Thursday, September 16, 2010

These are a few of my favorite things.

Let’s get one thing straight: I fucking love the shit out of Pokemon, Goldfish and PIXAR.

Ever since my parents bought me a Gameboy Color with Pokemon Red for my 6th birthday, I was hooked. Everyone has their vices. Some shoot up heroine, some have gratuitous amounts of sex with hookers, and some do both (we call this a “Charlie Sheen.”) I could list out all 151 original pokemon, and I could do it with pride. Some people think Pokemon is gay. To that I say: you’re gay. This is the best comeback known to man. You cannot counter it. End of story.

Goldfish are like pretzels, but with cheese, a crackery texture, a hollow center and I believe it’s laced with opium. That is to say: they aren’t at all like pretzels. They make an average day fucking AMAZING. They hump your taste buds into oblivion, resurrect said taste buds, then re-rape them until they cry and promise that they won’t tell the police. They are the badass Jesus of snack-time treats. They are the Mother Teresa of peace and charity (yeah, they beat her at her OWN FUCKING GAME.) To wrap things up, if you like Cheese-its more: fuck you and you’re entire family.

When I grow up, I fully intend to be a writer at PIXAR. They have movies that make you cry, make you full of wonder and, oddly enough, make you wish that rats were more adept chefs. If I could have sex with Toy Story 3, I would. I would make sweet love to it until we had many spin-off babies of our own. Wall-E would be my ho on the side, while the Incredibles would be my one-night-stand. Eventually, I’d settle down with Finding Nemo, start a family and live a happy life. (Side note: I’d rape Cars... because it doesn’t deserve my full attention.)

Did anyone else notice I mentioned rape twice in one post? Weird.

Wednesday, September 15, 2010

The Heterosexuality of Colin Stevens

Hi, I’m Colin Stevens, and let’s get one thing straight: I am not gay. That’s not to say I won’t ever become gay (there’s always college!) but as for now, I believe I’m a straight male. I say I believe I am, but I haven’t really done anything sexual with another person in my sort 18 years of life. Some people call it being asexual, others call it being a “late bloomer,” but I’d shy away from the later choice because I’m not a fucking flower, nor do I wear pants from the Golden Age of America. I am attracted to girls, yet I have disproportionately high standards... meaning: I like girls that are hotter than me. For now, I don’t have a girlfriend, nor do I plan on getting one soon. As a dear friend of mine once said: "Avoid opposite sex, acquire currency."


While I am not gay, I do like gay things. I often find myself genuinely liking Lady Gaga from time to time, this may be because I’m a fan of the Muppets, (I believe she is a muppet/Robot/Chapstick Lesbian hybrid) but I also think she actually knows her music pretty well. I’m also a fan of good organization, which we found out from the Nazis, is super gay. On the other hand, I am not a fan of butt sex, because that’s where poop comes from, and you simply can’t relieve yourself while in an exceedingly dirty place. If you don’t believe me, go to New Jersey.

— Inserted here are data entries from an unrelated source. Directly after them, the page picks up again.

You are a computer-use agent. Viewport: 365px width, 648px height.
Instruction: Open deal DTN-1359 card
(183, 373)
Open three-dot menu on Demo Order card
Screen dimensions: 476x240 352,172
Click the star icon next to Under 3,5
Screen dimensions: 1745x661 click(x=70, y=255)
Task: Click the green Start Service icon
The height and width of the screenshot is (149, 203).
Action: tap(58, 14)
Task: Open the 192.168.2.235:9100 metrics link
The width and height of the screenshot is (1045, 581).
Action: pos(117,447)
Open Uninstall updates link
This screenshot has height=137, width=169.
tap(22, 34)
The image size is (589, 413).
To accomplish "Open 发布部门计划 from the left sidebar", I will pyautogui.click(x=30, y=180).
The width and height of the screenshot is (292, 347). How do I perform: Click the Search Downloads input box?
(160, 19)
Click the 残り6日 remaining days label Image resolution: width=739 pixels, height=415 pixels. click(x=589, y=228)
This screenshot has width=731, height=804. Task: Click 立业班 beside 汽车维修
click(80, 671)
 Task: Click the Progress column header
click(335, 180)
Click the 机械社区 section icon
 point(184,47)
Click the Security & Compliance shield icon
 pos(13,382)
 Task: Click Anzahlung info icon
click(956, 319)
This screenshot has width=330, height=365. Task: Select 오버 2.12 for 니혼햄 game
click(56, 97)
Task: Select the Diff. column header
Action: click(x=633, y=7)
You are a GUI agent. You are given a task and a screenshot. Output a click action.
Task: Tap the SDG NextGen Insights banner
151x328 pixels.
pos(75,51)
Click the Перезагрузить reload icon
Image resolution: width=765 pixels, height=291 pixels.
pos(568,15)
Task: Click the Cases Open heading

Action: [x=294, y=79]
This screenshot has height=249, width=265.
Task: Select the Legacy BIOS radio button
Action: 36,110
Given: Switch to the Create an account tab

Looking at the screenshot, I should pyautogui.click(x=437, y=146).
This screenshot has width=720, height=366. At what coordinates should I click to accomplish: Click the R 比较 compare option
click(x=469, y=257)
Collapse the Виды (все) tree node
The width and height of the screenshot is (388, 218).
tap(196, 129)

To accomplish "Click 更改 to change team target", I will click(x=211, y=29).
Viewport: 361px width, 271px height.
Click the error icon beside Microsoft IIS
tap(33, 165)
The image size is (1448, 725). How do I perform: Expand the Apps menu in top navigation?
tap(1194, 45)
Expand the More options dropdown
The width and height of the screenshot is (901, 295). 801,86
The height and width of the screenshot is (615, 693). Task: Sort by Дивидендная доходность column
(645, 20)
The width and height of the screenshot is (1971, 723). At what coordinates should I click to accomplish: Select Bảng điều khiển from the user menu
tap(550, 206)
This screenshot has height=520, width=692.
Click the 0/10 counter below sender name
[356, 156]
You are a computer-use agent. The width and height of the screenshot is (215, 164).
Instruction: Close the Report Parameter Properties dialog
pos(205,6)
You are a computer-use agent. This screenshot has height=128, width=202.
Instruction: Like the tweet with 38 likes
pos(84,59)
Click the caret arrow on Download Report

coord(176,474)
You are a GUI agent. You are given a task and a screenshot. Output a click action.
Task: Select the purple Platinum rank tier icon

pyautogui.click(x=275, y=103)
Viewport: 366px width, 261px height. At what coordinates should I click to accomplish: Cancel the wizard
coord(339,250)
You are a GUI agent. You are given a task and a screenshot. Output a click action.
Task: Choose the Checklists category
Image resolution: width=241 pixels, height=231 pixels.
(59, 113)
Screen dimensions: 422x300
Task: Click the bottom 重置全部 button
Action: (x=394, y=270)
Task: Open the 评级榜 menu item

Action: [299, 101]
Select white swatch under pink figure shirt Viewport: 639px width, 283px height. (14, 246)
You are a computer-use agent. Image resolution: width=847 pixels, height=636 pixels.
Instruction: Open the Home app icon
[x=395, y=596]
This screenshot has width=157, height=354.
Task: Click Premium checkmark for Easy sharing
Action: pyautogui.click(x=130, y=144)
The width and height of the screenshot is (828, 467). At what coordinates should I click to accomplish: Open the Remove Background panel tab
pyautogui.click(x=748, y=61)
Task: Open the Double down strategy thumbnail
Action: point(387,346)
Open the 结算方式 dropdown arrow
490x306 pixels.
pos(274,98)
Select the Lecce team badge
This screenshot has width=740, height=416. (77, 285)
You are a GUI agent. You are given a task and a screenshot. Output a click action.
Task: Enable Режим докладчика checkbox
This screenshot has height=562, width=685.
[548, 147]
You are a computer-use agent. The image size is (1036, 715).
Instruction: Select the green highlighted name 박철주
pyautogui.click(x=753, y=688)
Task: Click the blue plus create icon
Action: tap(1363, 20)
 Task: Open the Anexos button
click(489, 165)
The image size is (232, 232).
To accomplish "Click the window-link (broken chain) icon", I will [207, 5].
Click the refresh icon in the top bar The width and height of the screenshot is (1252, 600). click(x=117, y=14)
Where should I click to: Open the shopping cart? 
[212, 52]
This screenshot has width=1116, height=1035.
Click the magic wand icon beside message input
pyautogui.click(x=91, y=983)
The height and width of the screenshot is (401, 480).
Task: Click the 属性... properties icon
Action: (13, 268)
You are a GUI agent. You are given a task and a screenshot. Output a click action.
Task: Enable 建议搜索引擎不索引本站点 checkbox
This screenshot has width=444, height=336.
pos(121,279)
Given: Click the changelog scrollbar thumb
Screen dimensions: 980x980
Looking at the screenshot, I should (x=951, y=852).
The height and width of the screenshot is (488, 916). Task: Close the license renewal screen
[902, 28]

I believe I could go on all day rambling on about how I’m not bisexual, or I’m not transexual, or I’m not a lesbian, but I don’t think I care enough to type it all down. All I have to say is one day, I will be a sexual force to be reckoned with. Until then, I will love everyone of every sexual preference equally... except for Butch Lesbians. They can suck my balls. (It’s funny, because they would theoretically NOT want to suck my balls.)